YOUR INSTRUCTIONS =>
Each line containing the string "will" should be copied out of the entries.

MATERIAL PROVIDED =>
# # # # #
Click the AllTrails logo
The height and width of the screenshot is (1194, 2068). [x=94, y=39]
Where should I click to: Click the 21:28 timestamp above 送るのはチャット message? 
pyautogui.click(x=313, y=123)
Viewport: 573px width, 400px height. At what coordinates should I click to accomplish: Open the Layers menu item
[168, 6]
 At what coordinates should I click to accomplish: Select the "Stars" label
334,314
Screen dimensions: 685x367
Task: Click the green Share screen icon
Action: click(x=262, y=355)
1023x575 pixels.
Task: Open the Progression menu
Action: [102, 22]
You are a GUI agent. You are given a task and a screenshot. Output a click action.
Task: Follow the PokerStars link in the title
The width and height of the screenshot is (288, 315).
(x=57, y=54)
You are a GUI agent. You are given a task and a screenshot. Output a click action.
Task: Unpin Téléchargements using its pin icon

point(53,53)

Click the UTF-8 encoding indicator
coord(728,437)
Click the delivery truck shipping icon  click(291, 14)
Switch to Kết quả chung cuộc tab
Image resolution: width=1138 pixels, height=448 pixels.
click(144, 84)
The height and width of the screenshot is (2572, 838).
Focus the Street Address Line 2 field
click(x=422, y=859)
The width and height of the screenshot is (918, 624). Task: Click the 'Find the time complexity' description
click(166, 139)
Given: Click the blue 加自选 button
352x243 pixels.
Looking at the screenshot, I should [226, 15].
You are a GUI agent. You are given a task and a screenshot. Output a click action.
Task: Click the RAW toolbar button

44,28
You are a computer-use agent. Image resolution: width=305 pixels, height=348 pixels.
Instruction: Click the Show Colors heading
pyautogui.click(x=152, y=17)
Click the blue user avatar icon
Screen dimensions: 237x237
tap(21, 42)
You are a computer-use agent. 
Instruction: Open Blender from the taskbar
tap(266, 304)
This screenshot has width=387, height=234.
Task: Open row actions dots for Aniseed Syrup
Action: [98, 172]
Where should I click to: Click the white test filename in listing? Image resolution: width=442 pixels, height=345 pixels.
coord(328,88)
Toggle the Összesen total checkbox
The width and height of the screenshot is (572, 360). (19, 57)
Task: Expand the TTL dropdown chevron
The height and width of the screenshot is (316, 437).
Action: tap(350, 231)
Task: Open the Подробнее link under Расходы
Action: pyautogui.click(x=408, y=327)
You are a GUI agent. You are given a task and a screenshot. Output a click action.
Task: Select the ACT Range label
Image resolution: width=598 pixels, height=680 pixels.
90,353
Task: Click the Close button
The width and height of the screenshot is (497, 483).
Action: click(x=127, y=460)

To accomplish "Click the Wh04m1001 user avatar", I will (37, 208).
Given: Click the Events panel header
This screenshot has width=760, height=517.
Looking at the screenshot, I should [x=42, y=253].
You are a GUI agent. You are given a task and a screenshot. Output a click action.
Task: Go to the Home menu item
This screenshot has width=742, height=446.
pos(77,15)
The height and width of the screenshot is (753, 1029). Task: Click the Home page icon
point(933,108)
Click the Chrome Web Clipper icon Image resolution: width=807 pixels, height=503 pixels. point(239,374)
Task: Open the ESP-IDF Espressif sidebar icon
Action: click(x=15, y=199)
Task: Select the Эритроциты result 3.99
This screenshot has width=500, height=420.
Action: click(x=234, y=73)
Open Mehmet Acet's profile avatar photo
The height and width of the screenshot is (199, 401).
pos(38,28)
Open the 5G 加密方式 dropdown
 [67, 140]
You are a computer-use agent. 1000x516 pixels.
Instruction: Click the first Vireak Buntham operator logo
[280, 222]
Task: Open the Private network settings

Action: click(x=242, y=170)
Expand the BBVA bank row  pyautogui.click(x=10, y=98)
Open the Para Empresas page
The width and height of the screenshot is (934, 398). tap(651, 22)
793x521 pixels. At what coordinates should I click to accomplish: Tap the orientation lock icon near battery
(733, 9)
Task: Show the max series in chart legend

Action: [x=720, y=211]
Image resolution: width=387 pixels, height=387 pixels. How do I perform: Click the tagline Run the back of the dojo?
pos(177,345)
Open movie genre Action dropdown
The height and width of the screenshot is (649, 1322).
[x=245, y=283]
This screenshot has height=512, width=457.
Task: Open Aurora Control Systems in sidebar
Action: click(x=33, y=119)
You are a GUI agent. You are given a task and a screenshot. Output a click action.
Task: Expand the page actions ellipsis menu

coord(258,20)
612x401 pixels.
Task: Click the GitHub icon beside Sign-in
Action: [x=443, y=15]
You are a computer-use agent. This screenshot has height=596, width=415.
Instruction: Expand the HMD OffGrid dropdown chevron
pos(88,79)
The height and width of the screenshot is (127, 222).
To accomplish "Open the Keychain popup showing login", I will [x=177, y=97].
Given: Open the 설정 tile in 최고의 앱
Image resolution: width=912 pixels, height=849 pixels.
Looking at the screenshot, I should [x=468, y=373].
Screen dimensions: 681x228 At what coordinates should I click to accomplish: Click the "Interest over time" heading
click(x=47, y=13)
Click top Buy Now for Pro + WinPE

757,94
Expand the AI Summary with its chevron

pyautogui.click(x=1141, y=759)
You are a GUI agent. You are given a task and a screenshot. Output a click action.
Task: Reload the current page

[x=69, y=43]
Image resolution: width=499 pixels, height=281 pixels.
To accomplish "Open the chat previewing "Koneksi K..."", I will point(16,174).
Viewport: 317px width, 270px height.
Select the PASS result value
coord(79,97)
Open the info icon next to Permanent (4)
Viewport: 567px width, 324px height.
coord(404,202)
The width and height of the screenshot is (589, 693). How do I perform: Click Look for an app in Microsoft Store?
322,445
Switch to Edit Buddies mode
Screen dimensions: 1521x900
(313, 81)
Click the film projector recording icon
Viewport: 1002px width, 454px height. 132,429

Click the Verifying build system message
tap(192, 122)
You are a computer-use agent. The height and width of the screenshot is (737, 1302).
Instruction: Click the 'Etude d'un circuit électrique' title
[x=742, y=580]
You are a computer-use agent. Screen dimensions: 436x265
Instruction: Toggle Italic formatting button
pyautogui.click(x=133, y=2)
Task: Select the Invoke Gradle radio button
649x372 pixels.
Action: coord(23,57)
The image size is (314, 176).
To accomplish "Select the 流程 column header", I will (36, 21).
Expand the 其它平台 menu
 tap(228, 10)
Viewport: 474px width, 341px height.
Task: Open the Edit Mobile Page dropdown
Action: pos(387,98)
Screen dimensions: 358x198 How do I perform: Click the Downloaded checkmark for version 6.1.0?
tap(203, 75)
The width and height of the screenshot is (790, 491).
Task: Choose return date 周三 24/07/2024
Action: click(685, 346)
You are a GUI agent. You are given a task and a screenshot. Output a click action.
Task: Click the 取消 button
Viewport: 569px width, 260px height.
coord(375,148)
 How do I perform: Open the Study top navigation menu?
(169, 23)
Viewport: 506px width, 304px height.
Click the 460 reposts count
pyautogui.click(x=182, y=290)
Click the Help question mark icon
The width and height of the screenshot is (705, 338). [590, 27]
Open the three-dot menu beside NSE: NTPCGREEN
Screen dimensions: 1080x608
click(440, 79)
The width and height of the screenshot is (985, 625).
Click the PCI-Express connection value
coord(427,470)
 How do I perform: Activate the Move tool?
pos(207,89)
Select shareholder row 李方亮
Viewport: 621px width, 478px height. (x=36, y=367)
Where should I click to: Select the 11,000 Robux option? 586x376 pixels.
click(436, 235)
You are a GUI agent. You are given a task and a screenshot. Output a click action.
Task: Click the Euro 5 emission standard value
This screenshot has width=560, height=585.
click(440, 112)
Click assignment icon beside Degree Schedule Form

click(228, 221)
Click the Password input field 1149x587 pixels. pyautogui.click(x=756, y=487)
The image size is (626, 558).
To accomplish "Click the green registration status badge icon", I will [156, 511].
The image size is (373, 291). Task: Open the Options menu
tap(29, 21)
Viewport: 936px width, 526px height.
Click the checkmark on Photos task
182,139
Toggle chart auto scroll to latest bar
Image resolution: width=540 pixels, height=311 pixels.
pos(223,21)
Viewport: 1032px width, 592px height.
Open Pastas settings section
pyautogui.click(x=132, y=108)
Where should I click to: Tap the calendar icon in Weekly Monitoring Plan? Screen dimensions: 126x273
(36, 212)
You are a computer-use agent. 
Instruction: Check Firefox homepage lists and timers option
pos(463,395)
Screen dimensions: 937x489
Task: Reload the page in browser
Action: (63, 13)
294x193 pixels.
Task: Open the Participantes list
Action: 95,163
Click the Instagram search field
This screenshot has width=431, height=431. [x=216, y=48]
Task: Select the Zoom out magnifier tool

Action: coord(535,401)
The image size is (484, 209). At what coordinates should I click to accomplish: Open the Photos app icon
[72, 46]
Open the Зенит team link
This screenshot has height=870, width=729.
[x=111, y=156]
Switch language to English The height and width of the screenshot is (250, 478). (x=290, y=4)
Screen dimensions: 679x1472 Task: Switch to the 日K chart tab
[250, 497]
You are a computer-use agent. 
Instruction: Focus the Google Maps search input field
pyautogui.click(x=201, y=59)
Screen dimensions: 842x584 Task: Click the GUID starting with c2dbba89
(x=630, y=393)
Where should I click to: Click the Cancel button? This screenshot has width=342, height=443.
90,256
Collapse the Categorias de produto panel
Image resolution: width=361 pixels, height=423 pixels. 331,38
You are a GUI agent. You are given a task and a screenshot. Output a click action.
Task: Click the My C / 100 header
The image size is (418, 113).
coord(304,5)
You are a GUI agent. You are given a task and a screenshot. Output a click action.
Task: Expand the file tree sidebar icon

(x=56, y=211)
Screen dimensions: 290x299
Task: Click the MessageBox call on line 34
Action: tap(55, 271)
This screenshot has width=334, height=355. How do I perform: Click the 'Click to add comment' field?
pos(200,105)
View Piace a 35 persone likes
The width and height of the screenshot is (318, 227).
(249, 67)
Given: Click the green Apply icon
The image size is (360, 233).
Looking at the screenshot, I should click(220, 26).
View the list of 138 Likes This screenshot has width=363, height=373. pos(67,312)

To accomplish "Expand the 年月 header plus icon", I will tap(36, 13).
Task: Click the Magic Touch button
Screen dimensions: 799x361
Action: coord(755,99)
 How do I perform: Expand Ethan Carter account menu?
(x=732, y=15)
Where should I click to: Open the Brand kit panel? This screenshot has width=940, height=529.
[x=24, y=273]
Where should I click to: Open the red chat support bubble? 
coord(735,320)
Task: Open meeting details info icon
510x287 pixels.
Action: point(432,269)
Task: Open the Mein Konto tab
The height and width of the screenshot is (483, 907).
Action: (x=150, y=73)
# # # # #
TASK RESPONSE =>
To accomplish "Click the Wh04m1001 user avatar", I will (37, 208).
To accomplish "Open the Keychain popup showing login", I will [x=177, y=97].
To accomplish "Open the chat previewing "Koneksi K..."", I will point(16,174).
To accomplish "Select the 流程 column header", I will (36, 21).
To accomplish "Click the green registration status badge icon", I will [156, 511].
To accomplish "Expand the 年月 header plus icon", I will tap(36, 13).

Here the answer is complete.